Of all the places you’ve put on Paintallica, which has been the craziest or most successful?
They’re all crazy. Each time we get together, we improvise so much. We’re always trying to respond to the place that we are in a different way. The one here at Rocksbox two years ago was probably the one that was the most wild, and also had the most clear vision in what we were making.
It was a strange thing to be working all night in Barney’s Department Store a couple years ago, but I don’t feel like we really made the strongest work there. We were dialing it back a bit for the audience.
Have there been any disasters or major injuries?
Not yet.
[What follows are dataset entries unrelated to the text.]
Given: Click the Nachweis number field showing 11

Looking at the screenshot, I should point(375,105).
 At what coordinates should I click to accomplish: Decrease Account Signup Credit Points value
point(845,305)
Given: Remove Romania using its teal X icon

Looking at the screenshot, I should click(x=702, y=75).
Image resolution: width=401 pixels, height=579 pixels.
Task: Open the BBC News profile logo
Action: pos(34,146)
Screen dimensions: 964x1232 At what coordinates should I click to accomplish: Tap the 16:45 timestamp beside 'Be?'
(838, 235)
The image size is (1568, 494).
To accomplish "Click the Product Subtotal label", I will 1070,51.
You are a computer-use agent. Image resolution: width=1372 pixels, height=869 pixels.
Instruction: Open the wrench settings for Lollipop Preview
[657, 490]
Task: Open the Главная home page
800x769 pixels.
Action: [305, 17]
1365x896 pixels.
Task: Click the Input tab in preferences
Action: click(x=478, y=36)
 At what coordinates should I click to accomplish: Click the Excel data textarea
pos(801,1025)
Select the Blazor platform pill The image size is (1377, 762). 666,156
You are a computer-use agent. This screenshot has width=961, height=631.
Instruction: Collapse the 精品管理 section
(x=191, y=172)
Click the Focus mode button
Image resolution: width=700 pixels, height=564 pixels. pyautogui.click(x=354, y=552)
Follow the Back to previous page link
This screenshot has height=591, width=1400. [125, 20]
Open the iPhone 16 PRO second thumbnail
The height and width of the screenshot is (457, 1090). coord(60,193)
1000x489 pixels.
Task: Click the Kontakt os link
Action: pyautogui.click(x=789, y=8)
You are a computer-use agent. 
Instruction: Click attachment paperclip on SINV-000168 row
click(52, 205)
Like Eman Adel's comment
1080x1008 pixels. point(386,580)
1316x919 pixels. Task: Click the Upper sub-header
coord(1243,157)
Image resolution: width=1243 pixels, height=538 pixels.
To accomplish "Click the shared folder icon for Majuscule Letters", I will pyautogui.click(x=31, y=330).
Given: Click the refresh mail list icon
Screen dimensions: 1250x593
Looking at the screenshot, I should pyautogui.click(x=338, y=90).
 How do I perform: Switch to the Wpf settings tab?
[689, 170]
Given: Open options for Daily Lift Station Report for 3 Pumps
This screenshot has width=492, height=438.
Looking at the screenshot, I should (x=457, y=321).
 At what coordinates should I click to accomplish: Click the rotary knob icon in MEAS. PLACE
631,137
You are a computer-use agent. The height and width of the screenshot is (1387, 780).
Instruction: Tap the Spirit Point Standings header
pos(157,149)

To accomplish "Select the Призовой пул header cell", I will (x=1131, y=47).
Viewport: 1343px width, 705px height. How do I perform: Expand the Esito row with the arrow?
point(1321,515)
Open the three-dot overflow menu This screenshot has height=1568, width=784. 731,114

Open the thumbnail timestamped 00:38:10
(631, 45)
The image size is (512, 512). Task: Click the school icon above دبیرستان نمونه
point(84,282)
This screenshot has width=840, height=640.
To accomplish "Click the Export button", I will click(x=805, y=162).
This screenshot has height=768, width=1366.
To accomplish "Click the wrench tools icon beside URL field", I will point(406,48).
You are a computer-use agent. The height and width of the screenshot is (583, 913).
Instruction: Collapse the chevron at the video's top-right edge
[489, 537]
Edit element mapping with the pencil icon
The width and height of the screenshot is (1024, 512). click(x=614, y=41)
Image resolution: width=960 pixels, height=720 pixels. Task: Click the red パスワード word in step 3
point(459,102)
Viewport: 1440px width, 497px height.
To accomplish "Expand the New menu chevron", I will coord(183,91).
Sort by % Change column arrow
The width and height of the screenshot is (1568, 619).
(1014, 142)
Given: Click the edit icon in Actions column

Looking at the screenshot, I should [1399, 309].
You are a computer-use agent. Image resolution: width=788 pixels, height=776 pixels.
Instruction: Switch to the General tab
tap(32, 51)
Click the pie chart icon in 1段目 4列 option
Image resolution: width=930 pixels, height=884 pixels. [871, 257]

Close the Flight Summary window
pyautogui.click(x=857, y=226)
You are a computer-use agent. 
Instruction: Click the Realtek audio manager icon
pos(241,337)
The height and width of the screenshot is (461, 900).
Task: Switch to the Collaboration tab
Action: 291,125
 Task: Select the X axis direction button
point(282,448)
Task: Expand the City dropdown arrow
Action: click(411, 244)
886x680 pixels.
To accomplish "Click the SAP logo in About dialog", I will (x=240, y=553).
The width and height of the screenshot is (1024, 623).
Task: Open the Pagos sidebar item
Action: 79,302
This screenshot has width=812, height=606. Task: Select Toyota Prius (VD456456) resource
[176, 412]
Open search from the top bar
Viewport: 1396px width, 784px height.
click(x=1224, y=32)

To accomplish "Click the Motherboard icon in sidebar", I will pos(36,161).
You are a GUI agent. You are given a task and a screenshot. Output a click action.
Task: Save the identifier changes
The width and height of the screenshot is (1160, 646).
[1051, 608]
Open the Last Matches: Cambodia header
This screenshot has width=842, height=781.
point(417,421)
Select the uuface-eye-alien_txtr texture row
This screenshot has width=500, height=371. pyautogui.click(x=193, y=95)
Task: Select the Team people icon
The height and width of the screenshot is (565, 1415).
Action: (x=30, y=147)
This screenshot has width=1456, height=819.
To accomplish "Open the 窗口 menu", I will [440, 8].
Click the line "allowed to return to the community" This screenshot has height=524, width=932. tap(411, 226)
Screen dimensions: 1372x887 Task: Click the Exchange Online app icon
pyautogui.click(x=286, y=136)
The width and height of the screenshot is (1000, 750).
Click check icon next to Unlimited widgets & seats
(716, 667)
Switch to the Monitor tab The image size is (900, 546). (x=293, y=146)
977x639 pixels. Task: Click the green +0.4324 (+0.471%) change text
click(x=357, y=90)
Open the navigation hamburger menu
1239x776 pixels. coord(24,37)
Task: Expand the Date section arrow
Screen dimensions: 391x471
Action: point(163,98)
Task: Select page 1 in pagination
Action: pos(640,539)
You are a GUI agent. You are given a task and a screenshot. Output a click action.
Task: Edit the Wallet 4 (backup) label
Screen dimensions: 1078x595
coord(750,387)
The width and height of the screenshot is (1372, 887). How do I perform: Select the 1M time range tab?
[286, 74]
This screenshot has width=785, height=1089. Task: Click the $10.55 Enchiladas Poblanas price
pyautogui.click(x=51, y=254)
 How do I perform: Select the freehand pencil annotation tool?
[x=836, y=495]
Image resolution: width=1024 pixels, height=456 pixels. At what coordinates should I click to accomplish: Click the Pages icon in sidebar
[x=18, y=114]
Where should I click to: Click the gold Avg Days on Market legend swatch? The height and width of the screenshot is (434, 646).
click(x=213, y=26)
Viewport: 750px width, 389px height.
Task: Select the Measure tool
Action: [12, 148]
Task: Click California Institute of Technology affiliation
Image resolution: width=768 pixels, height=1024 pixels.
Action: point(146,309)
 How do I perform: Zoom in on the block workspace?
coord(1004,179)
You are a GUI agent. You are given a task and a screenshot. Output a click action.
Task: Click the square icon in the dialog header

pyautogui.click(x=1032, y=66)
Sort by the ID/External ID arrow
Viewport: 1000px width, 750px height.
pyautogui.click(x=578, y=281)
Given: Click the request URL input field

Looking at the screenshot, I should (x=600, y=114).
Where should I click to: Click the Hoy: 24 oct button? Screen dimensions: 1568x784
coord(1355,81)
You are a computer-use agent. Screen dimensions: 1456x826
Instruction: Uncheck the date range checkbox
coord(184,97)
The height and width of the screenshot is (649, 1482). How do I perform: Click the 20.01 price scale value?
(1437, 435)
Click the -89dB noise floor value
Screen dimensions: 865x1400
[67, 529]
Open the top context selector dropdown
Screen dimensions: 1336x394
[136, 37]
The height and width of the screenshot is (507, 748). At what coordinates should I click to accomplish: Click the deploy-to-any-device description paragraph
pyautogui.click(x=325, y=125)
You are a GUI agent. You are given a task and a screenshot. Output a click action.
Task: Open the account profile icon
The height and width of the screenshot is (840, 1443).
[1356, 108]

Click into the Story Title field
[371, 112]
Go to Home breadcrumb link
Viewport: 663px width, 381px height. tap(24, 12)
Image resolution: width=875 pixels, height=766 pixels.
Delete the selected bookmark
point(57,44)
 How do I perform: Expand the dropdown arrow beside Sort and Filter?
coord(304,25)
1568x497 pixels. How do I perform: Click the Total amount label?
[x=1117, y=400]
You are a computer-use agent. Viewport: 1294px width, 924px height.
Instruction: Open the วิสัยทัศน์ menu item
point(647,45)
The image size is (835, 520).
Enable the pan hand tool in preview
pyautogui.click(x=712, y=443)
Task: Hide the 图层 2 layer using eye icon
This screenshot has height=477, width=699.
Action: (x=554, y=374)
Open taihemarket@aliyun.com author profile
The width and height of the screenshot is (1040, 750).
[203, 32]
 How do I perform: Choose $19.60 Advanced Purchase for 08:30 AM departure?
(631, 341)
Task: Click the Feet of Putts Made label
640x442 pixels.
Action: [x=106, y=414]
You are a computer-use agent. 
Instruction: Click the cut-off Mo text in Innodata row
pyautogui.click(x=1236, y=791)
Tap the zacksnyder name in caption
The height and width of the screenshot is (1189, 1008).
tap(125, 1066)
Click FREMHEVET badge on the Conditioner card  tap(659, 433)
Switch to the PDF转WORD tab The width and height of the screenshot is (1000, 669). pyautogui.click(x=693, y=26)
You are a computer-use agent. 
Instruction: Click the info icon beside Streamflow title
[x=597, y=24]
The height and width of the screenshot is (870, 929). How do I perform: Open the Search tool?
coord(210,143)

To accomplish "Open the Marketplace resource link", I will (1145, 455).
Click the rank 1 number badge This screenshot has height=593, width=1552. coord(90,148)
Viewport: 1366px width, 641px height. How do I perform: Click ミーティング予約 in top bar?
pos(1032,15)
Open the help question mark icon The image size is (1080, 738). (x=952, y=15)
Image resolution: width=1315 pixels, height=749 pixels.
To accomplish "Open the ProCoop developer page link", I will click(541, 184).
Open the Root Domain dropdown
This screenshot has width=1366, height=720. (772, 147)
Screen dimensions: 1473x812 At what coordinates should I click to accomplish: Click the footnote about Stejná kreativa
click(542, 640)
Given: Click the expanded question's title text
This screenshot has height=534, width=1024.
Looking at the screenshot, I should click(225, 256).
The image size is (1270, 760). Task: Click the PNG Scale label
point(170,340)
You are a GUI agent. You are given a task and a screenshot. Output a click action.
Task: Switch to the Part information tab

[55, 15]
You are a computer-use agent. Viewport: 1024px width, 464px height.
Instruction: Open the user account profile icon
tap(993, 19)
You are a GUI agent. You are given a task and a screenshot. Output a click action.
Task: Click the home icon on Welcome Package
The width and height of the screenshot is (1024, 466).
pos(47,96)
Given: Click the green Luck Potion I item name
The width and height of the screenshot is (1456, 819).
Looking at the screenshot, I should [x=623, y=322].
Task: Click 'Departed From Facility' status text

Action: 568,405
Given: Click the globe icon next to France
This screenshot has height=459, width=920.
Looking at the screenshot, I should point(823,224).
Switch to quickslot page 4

My truck tailgate and transmission got a pretty good bashing when we were getting logs for this show and the logs rolled down the hill into the back of the truck, but no people have been injured yet—which is luck or coincidence, I’m not sure.
Paintallica's "Bark Savages" show at Country Club in Los Angeles in 2009:
Paintallica: Smell the Bar Oil…
Rocksbox Contemporary Fine Art
Aug 10–Sept 21
Opening reception: Aug 10, 8-11 p.m.
Why do you do this? What does it fulfill for you as an artist?
For me it means I get to see these people every year. It’s a project and conversation to carry on. I’m always thinking about what would work for this group. It’s created a game in my head, and I always want a chance to play that game now with these guys.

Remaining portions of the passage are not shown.